How many times faster will nitrogen dioxide gas effuse than sulfur trioxide?

Answer 1

Hint: The ratio of effusion speeds of the gases can be calculated using Graham’s law of effusion. According to this law, the rate of effusion (r) of a gas is inversely proportional to the square root of the molar mass (M):
\[\text{r}\propto \dfrac{1}{\sqrt{\text{M}}}\]

Complete step by step solution: The Kinetic theory of gases says that the gas particles are always in a constant state of motion and they move in all directions with random speeds. Due to such movement of gases, when they are inserted in a closed container, they tend to disperse throughout the container from the area of high concentration to low concentration. This process is known as diffusion.

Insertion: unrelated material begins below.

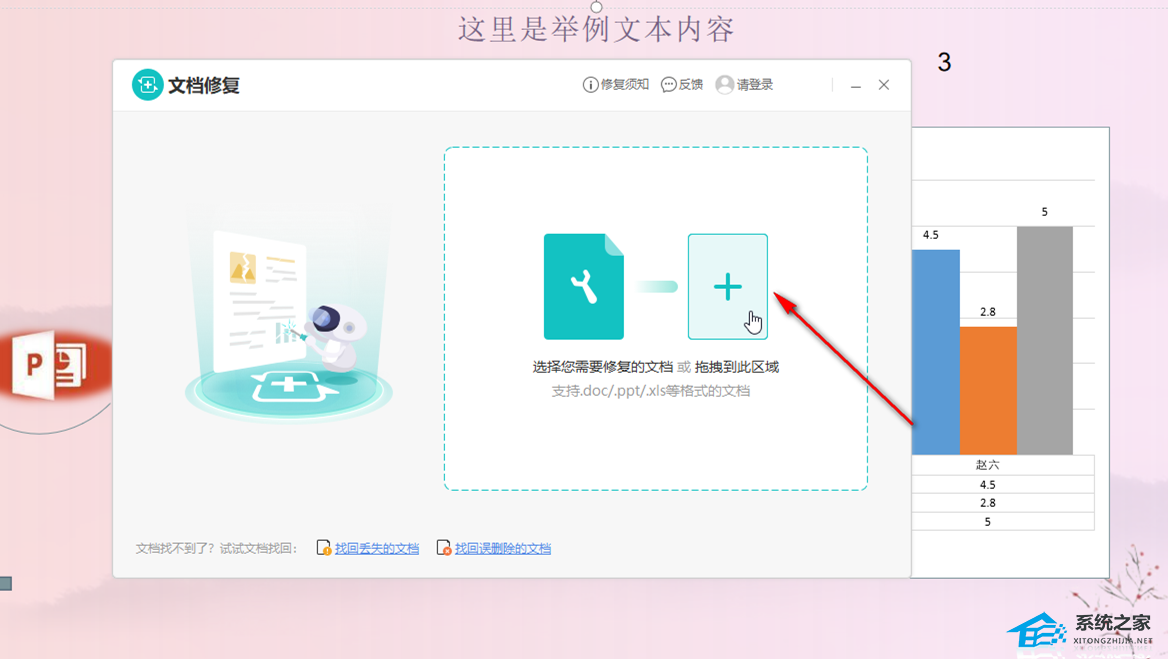Screen dimensions: 1168x659
Task: Open the 找回误删除的文档 link
Action: 502,548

Now let us consider a situation where we have a closed container and there is a porous wall present inside. When we introduce a gas inside that container, the gas particles will tend to move from a region of higher concentration to a lower concentration. But due to the presence of small holes (or pores) on the wall, only one or few gas particles will pass through the hole at a time.
This process of escaping gas particles through a hole is known as effusion. The diameter (or the opening of the hole) should be smaller than the mean free path of the gas particles otherwise the particles cannot pass through the wall.
The mean free path is the average distance traveled by gas particles between successive collisions. So, the complete definition of the effusion is: The process in which gas passes through a small hole whose diameter is smaller than the mean free path of gas molecules is known as the effusion.

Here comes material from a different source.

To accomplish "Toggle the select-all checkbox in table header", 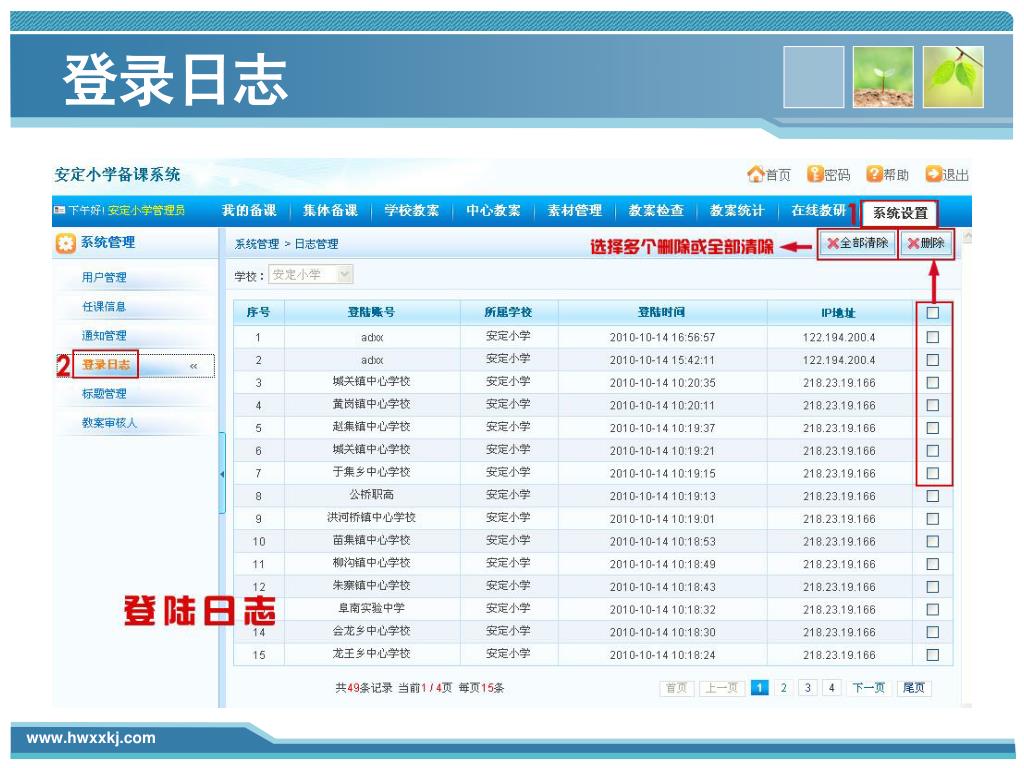I will (932, 313).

Graham’s Law of Effusion was given by Thomas Graham who studied the rate of effusion of different mixtures of gases under identical conditions. The law states that the rate of effusion of the gases is inversely proportional to the square root of their molar masses. So, the lighter gas effuses faster than heavier gas.
\[\text{r}\propto \dfrac{1}{\sqrt{\text{M}}}\]
For the mixture of two gases: $\left( \text{N}{{\text{O}}_{2}} \right)$ and $\left( \text{S}{{\text{O}}_{3}} \right)$
\[
    \dfrac{{{\text{r}}_{\text{N}{{\text{O}}_{2}}}}}{{{\text{r}}_{{{\text{S}}_{2}}{{\text{O}}_{3}}}}}=\dfrac{\sqrt{{{\text{M}}_{\text{S}{{\text{O}}_{3}}}}}}{\sqrt{{{\text{M}}_{\text{N}{{\text{O}}_{2}}}}}}=\sqrt{\dfrac{{{\text{M}}_{\text{S}{{\text{O}}_{3}}}}}{{{\text{M}}_{\text{N}{{\text{O}}_{2}}}}}} \\
   \because \text{ }{{\text{M}}_{\text{N}{{\text{O}}_{2}}}}=46.01\text{ g mo}{{\text{l}}^{-1}},\text{ }{{\text{M}}_{\text{S}{{\text{O}}_{3}}}}=80.07\text{ g mo}{{\text{l}}^{-1}} \\
   \therefore \text{ }\dfrac{{{\text{r}}_{\text{N}{{\text{O}}_{2}}}}}{{{\text{r}}_{\text{S}{{\text{O}}_{3}}}}}=\sqrt{\dfrac{80.07}{46.01}}=1.32 \\
   \Rightarrow {{\text{r}}_{\text{N}{{\text{O}}_{2}}}}=1.32\left( {{\text{r}}_{\text{S}{{\text{O}}_{3}}}} \right) \\
 \]
Hence, nitrogen dioxide gas $\left( \text{N}{{\text{O}}_{2}} \right)$ will effuse 1.32 times faster than sulfur trioxide $\left( \text{S}{{\text{O}}_{3}} \right)$.

Note: Both diffusion and effusion of gases are related to their molar masses, but these are two different phenomena. Also, the rate of diffusion and the rate of effusion of a gas cannot be the same. However, their ratios can be the same.